La
isla
Jérôme
Ferrari
Traducción
de Pablo Martínez Sánchez
Libros
del Asteroide
Barcelona,
2026
176
páginas
«Las
pequeñas islas son todas grandes prisiones; no se puede mirar el mar sin desear
tener las alas de una golondrina». La frase, de Richard Francis Burton, es el
colofón con que termina esta novela, La isla, en la que Jérôme Ferrari (París,
1968) plantea que liquidar el mundo es todo lo que se hace bajo el imperativo
de la codicia. En este caso, la que surge en un entorno cerradísimo, una isla, a
cuenta de la explosión del turismo. Utilizar el término explosión no es
gratuito, porque la llegada e instalación del mismo, la colonización
consecuente, se produce en un tiempo muy breve, que imposibilita cualquier tipo
de digestión. De ahí el episodio violento, un apuñalamiento que aparenta ser
gratuito, que da pie a la puesta en escena del pequeño territorio y a los
movimientos sensoriales y de duda de sus habitantes. Para ello Ferrari se vale
de varias voces, incluida la exterior a los personajes, la del observador
autónomo, de manera que vamos conociendo no solo lo que implica la maldición
del turismo en cuanto a actitudes, sino también en lo que se refiere a
emociones.
De
hecho, entraremos a la novela a través de un personaje digresivo, en el sentido
en que puede ser digresiva una persona que no sabe bien qué es lo que está haciendo,
qué supone para los demás lo que hace. Luego nos encontraremos con voces más
explicativas o incluso nostálgicas. Y también con alguna en la que destaca la
potencia, la densidad, eso que nos lleva a imaginar la dificultad que supone
abrirse camino en un mundo bastante espeso, incómodo, mostrenco. Lo que se nos
expone, claramente, es una visión del absurdo a través de la muerte de lo
natural. Y lo natural, en esta isla que los turistas ven como un nuevo paraíso,
era entender que esa costa de cara al mar no tenía valor alguno, eran terrenos
que no deseaban sus habitantes, porque resultaban demasiado agresivos para
vivir, para cultivar o para anclar los barcos de pesca.
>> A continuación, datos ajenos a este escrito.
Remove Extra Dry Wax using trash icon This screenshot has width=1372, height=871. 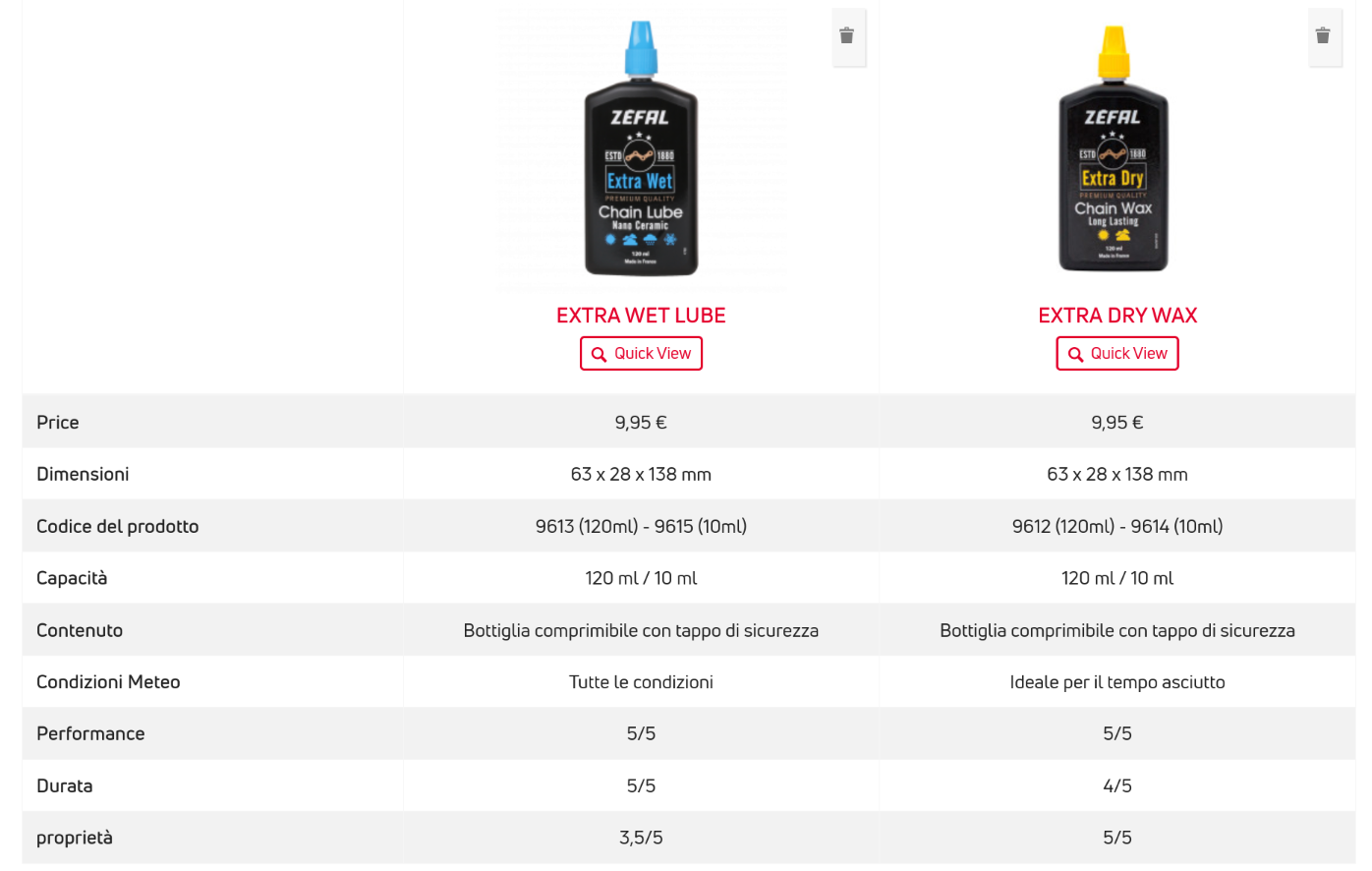tap(1323, 36)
Pero esa forma de lucha
por dejar atrás lo miserable no tiene con qué combatir la entrada fácil de
dinero que supone el turismo. Dejaremos de ser quienes somos, incluso dejaremos
de ser buenas personas, pero tendremos dinero. Esa codicia se complementa con
la del turista, que ambiciona sol, buenas sensaciones y repetir esa imagen
tópica del descanso que es mirar al océano, y que Ferrari decide que hoy no es ocasión
de comentar. Hay que mostrar el ambiente en el que se va modificando el
agresor, el tipo que apuñala a alguien en una playa pobladísima, entre personas
que no dejan de grabar el crimen con el teléfono móvil. La imagen es justo la
opuesta a la del asesinato que protagoniza Mersault, el protagonista de El
extranjero, que dispara en una playa solitaria. Es difícil que Ferrari no
lo haya tenido en cuenta y no nos esté llamando la atención acerca de lo que
debería significar el existencialismo del que habla Camus actualizado tras años
de explotación turística.
Mientras
tanto, alguna de las voces ha ido hablando acerca de la violencia que existía
antes dentro de la isla, y también acerca de la tristeza. Incluso nos llega a
presentar una atmósfera que contiene un punto de magia, algo que se respira y
que tal vez sea lo que ha respirado el criminal. Lo que se impone es la
sensación de nula higiene, que nada está limpio, que lo que respiran los
personajes es pecado, culpa, daño, todo lo que provoca pesadillas. Y que lo
mejor sería huir. Ferrari escribe sobre lo inexplicable, que es responder a la
pregunta de por qué hacemos lo que hacemos. Para ello nada mejor que una isla,
una sociedad cerrada, como supo William Golding cuando escribió El señor de
las moscas. Esta novela es una denuncia que no olvida su función narrativa,
una experiencia que no nos deja indiferente.